A reply

Authors


We thank the correspondents for their constructive comments on our recent editorial [1] in which we sought to promote the inclusion of transthoracic echocardiography (TTE) for investigation of previously undiagnosed heart murmurs in the package of care provided to hip fracture patients without causing delay to surgery.

Our recommendation was based on evidence from the 2001 Report of the National Confidential Enquiry into Perioperative Deaths (NCEPOD) [2], the management and outcome of the 272 hip fracture patients with a previously undiagnosed murmur and echocardiographically proven aortic stenosis admitted from 2001–2005 in our hospital following adoption of the NCEPOD recommendations [3], and the publication by Canty et al. which prompted our editorial and which indicated a beneficial effect on 30-day and 1-year mortality for hip fracture patients at risk of cardiac disease who underwent pre-operative TTE compared with those who did not [4].

Whether the TTE performed is comprehensive or focused, whether it is performed by a technician or a doctor, and whether it is performed at the bedside or in the laboratory, depends on local circumstances and expertise. The essential element is that the service is provided and does not cause a delay to surgery.

The suggested option of not investigating patients with previously undiagnosed murmurs denies healthcare workers access to information that may be used in optimisation, risk assessment and subsequent medical, surgical and anaesthetic management. Canty et al. discuss how this information enables proactive management of reduced cardiac function that may result in improved outcomes [4]. This information may also enable judicious use of spinal anaesthesia whether or not significant aortic stenosis is present.

We acknowledge that auscultation of the heart using current traditional methods by non-cardiologists will not detect all cases of significant aortic stenosis, as demonstrated by Loxdale et al. [5], although the experience of the doctor performing auscultation was not included in their results. Improvements in detecting murmurs may be possible using computer-aided auscultation and electronic stethoscopes, and it is perhaps surprising that this technology has not received greater attention.

Excellence in hip fracture management, as in all areas of medicine, is determined by the sum of all the individual elements of care provided. We stand by our comments that current best-practice tariff criteria in England, despite improving process, are limited in their pursuit of excellence in performance with their focus on orthogeriatric involvement and time to theatre of less than 36 hours. We agree with Sneyd that comparison of adjusted 30-day mortality rates between hospitals should be encouraged.

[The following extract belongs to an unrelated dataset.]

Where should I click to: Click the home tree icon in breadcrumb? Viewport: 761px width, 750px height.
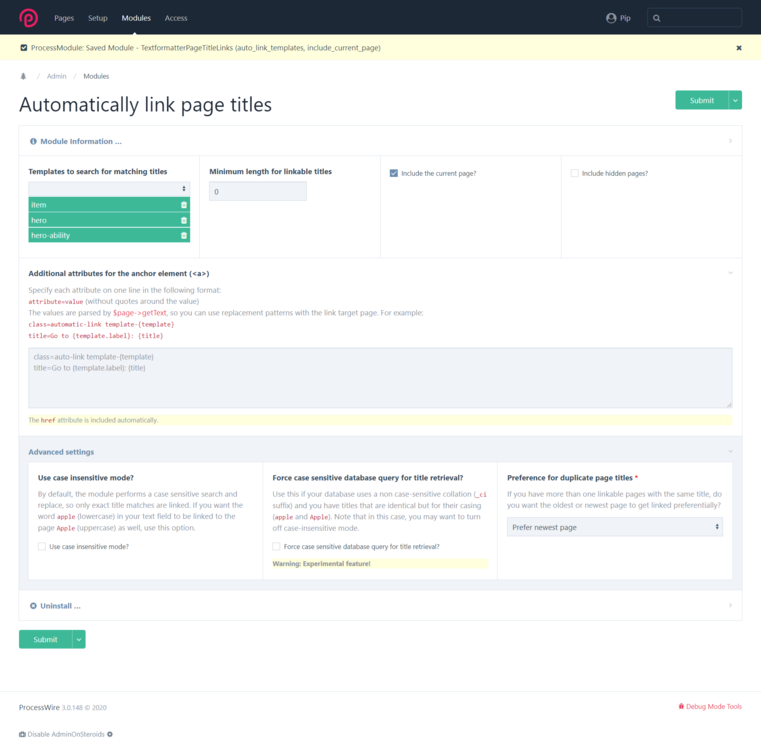(23, 76)
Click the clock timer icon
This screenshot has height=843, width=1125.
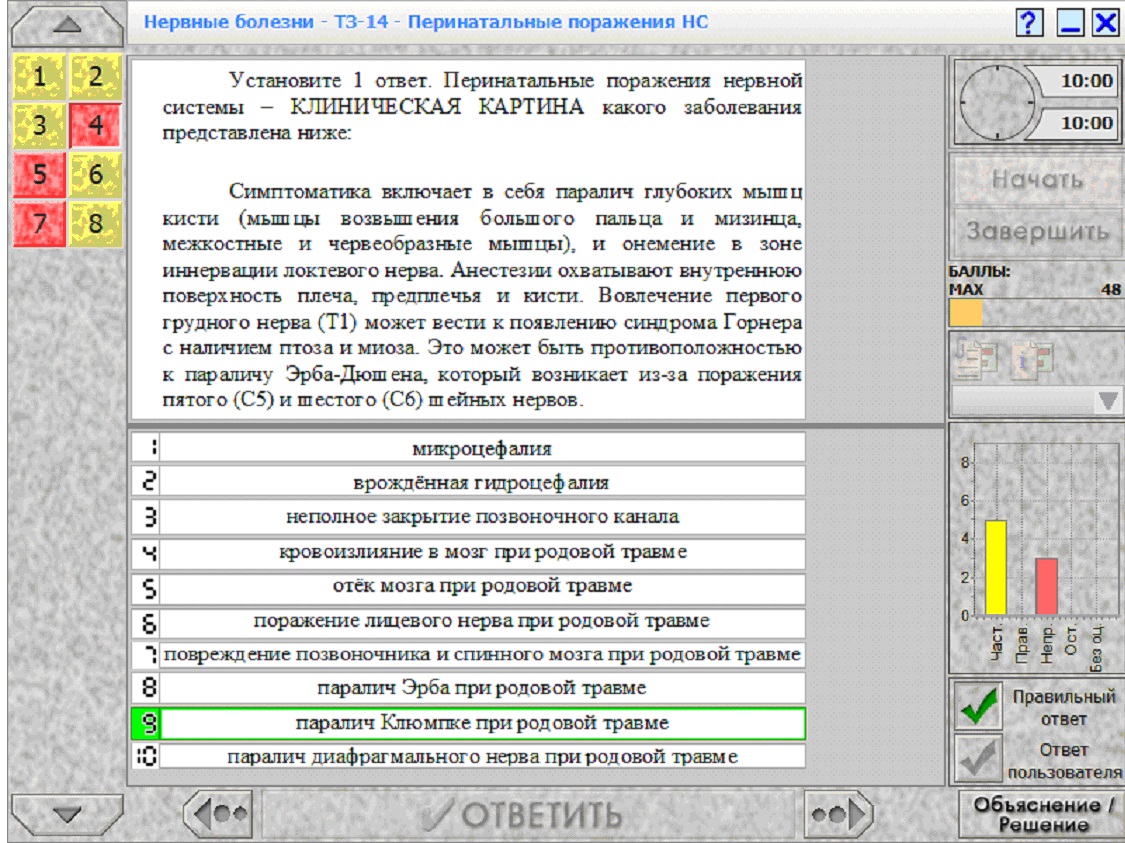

The 2011 National Hip Fracture Database Report [6] shows a funnel plot of 30-day mortality rates for the contributing hospitals, with the Royal Victoria Hospital, Belfast remaining two standard deviations below the average rate (8.7%) with a value of 5.9%. We continue with our policy of continuous improvement using ‘performance by the aggregation of marginal gains’ and we encourage others to join us in this quest.